LES RISQUES LIÉS A L’UTILISATION DE L’INTELLIGENCE ARTIFICIELLE
Les risques liés à l’utilisation de l’intelligence artificielle portent essentiellement sur les difficultés à assurer la protection des données à caractère personnel des populations africaines, la perte de la souveraineté numérique vu qu’aujourd’hui toutes nos données sont stockées sur les serveurs des GAFAM (Google, Apple, Facebook, Amazon, Microsoft) ou encore les suppressions d’emploi.
RECOMMANDATIONS A L’ENDROIT DES RÉGULATEURS ET DES DECIDEURS POLITIQUES
Pour clôturer les échanges, les panélistes ont formulé les recommandations ci-dessous à l’endroit des régulateurs et décideurs politiques.

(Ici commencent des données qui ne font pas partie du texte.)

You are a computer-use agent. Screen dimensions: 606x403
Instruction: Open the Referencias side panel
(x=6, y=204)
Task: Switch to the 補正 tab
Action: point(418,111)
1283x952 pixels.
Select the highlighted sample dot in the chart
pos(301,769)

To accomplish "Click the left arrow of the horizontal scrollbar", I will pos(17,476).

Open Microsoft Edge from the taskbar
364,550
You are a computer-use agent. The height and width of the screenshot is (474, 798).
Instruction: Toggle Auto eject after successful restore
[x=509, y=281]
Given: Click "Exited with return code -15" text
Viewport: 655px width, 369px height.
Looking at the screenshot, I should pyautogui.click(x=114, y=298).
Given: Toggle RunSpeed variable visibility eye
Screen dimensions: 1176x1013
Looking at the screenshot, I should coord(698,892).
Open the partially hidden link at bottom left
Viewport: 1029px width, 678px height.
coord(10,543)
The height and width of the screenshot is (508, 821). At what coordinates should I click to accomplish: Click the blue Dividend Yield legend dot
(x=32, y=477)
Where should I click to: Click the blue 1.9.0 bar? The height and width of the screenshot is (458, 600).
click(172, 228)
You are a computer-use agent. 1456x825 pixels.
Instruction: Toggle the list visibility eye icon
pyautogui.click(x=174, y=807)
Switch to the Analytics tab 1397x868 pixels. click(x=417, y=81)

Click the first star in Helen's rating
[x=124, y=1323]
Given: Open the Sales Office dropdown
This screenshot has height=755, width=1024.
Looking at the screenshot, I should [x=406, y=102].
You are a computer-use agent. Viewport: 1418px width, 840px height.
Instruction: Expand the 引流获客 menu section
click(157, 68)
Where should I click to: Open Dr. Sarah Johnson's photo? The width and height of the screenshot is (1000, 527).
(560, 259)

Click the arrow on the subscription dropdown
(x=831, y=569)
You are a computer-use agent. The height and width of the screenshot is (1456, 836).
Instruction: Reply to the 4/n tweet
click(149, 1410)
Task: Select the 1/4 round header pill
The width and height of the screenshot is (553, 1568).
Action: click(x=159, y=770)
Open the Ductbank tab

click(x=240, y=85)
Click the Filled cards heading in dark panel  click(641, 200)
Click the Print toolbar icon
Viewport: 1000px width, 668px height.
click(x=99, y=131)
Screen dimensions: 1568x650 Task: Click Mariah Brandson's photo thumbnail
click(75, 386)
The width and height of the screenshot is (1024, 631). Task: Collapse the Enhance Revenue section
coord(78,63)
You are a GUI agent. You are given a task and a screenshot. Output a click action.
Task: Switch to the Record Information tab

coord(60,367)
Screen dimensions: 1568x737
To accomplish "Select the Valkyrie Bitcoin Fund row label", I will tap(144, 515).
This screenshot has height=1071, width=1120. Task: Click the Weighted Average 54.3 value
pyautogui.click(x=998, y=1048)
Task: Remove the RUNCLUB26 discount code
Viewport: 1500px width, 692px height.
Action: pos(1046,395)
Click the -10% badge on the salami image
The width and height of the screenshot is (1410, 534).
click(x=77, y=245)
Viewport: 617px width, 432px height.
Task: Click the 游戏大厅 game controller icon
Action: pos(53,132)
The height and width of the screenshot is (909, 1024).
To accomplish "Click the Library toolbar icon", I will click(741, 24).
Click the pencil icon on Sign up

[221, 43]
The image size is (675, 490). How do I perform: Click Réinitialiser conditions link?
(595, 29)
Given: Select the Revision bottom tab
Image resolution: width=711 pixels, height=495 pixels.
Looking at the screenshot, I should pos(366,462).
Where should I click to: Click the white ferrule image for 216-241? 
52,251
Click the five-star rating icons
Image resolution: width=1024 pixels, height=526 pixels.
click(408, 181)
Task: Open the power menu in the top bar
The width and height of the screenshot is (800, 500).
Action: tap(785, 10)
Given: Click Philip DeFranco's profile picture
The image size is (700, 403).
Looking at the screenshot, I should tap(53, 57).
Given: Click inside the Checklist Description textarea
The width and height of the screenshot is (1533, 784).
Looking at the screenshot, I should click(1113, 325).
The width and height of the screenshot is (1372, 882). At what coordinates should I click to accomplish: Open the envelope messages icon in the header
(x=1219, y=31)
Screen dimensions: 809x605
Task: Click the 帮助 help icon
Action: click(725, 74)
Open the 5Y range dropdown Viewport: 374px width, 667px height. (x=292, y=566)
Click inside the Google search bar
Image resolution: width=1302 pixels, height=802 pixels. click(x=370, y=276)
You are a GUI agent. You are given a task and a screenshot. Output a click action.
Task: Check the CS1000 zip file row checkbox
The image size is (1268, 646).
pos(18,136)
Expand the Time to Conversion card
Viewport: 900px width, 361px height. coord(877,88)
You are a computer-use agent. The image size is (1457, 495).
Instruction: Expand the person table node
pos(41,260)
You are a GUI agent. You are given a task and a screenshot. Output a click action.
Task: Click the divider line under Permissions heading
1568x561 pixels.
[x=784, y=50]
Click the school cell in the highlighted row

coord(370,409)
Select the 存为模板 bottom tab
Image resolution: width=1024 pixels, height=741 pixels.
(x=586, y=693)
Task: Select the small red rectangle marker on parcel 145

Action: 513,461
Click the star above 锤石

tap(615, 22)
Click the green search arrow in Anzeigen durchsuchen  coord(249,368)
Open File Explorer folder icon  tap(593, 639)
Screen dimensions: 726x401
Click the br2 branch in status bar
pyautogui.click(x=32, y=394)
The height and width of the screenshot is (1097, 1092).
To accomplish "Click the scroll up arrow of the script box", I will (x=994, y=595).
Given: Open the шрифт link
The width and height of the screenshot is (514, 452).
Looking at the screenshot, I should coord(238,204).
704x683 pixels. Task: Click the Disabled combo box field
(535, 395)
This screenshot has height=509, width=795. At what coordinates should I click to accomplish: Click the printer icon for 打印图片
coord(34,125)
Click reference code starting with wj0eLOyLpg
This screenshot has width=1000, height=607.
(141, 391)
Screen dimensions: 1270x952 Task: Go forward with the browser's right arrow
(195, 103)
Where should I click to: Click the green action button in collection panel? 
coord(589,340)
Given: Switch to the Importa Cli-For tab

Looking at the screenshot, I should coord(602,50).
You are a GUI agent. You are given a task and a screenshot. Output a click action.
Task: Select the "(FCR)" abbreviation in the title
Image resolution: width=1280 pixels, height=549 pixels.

Il s’agira de :
- Accentuer la réglementation sur la protection des données à caractère personnel car il n’y a pas un cadre de règlementation sous régional ou continental en Afrique, à l’instar de l’Europe qui a mis en place le Règlement Général sur la Protection des Données (RGPD), malgré les accords de Malabo sur la cybersécurité et la protection des données à caractère personnel que plusieurs pays africains n’ont pas encore ratifié ;
- Associer les Fintechs aux réflexions sur l’adaptation du cadre règlementaire pour favoriser l’introduction des nouvelles technologies dans le secteur financier ;
- Revoir les curricula de formation pour satisfaire aux besoins en compétences des FinTechs. (Un bon exemple est l’Ecole Supérieure Multinationale des Télécommunications de Dakar au Sénégal qui a lancé un Master en Data sciences et Intelligence Artificielle) ;
- Favoriser la coopération internationale pour l’inclusion financière.
Enfin plus généralement pour des considérations relatives à la souveraineté numérique il faudrait Investir dans les infrastructures sensibles (data center) sachant que la plupart de nos données sont stockées auprès des GAFAM) et recourir le plus que possible à des noms de domaines nationaux.
Ce webinaire a été modéré par Maxime LOKOSSI, Responsable du Développement de la Communauté Francophone à DFI – Consultant en mésofinance et en finance digitale.